But it's insulting to assume a school like Stanford cheats. It's one the few programs that actually believes in being a school first. Have you ever read about players like Luck or Shayne Skov? These guys proudly call themselves nerds. And one of the reasons Jonathan Martin struggled with RI is because Stanford is a completely different environment than the rest of the meathead programs.

 

Again, they recruit differently and special kids. Believe it or not, there are Ivy League school's filled with guys who could have played bigger D 1 football but are wired differently.
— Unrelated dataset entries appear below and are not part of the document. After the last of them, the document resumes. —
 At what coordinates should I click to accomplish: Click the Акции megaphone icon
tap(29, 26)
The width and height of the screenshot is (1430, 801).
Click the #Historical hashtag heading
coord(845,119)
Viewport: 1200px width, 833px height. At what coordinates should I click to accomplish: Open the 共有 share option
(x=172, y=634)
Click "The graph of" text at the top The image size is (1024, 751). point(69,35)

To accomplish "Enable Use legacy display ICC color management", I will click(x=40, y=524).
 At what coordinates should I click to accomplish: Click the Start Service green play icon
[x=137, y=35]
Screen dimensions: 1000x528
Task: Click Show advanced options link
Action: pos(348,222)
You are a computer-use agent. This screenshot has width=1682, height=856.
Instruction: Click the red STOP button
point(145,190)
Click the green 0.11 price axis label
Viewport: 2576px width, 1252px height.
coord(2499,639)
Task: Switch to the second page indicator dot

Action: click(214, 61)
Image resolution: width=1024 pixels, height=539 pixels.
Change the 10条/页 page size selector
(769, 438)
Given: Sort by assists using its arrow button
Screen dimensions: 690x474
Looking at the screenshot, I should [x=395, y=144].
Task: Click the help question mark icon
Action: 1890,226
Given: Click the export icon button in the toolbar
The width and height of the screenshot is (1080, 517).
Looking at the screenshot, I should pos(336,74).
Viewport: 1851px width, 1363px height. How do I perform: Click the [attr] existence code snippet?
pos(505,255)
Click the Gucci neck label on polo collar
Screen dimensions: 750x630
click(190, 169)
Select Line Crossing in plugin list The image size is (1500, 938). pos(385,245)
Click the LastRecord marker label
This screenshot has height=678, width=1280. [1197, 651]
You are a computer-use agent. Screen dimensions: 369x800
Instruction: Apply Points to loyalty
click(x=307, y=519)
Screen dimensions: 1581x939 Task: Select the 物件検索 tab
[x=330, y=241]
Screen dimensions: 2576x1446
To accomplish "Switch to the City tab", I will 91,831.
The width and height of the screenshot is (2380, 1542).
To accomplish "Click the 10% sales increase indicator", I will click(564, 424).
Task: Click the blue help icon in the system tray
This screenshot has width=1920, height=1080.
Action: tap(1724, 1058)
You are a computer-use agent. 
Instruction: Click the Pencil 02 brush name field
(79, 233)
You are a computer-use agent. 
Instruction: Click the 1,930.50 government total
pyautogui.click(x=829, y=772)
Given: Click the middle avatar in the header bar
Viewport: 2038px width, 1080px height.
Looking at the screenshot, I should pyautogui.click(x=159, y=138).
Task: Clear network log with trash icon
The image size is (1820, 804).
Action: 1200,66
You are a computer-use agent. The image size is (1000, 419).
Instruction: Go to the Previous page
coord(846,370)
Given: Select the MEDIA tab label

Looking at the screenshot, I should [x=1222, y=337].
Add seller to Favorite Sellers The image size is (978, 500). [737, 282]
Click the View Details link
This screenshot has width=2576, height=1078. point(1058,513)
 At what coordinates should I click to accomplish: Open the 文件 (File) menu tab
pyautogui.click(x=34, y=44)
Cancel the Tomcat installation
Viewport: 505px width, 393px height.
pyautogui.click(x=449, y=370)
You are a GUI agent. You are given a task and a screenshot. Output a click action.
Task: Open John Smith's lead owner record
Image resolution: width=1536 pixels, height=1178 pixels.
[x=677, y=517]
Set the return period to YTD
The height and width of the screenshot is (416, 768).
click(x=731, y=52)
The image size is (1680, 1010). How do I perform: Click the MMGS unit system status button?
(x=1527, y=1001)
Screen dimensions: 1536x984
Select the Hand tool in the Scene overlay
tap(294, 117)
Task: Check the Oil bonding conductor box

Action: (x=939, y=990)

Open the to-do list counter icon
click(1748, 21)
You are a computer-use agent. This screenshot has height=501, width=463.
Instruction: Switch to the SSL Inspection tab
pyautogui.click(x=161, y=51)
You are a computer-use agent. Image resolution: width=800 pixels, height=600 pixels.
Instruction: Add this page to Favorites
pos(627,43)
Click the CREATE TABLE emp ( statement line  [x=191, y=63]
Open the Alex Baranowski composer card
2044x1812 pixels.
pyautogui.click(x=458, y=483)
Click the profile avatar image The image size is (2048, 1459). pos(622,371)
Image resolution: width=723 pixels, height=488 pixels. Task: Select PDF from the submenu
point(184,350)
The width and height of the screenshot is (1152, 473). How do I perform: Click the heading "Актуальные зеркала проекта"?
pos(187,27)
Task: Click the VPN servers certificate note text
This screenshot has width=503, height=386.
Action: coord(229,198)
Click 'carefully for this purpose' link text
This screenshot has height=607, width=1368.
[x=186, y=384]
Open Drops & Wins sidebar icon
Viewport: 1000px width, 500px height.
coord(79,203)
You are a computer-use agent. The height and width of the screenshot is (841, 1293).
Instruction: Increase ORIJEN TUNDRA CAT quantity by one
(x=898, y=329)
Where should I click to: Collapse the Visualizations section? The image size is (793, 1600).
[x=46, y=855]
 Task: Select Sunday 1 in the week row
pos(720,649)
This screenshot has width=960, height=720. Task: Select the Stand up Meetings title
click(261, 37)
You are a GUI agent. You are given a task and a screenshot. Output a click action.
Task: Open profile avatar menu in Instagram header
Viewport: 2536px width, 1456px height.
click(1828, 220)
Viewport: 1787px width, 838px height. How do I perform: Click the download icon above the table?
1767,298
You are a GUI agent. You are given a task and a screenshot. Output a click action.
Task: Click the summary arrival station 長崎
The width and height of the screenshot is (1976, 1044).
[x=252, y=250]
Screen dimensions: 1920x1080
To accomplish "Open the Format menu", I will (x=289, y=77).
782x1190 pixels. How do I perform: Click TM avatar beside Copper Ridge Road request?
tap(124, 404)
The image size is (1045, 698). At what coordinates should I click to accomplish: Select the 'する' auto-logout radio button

Although "You can clearly tell I've never been recruited" doesn't mean I didn't already know that colleges have different standards for athletes than the general student body. In fact that was part of the point that I was making. These universities claim to be all about education and the betterment of the world. In reality a large portion of what they are about is the same as what the rest of the world is about, money. If it wasn't about money athletes would be held to the same admission standards as the rest of the student body. The reality is that these division one universities make money from football. The American system of college is all about the money. If these universities were all such moral beacons they wouldn't lower their standards for athletes.

 

Luck and Martin are exceptions rather than the rule. I won't be sold this bogus idea that Sherman is a genius because he attended Stanford. There are guys who played at both ND and Stanford who wouldn't have been admitted if it wasn't for football. They then proceed to take a cake major taylored to athletes. No one can ever convince me that this isn't the case. Especially when I see these guys interviewed compared to the other students who attend these schools. The examples of this at Stanford aren't as strong as those at ND, but it's really obvious at ND. PS Sorry to insult Stanford, I didn't know that institutions of higher education were sacred to the point that we can't even question any element of their operations. I didn't know if they cheat. I just said that I wouldn't completely rule it out. ND is guilty of cheating, and prior to this news plenty of people would have said that could never happen at such a fine institution.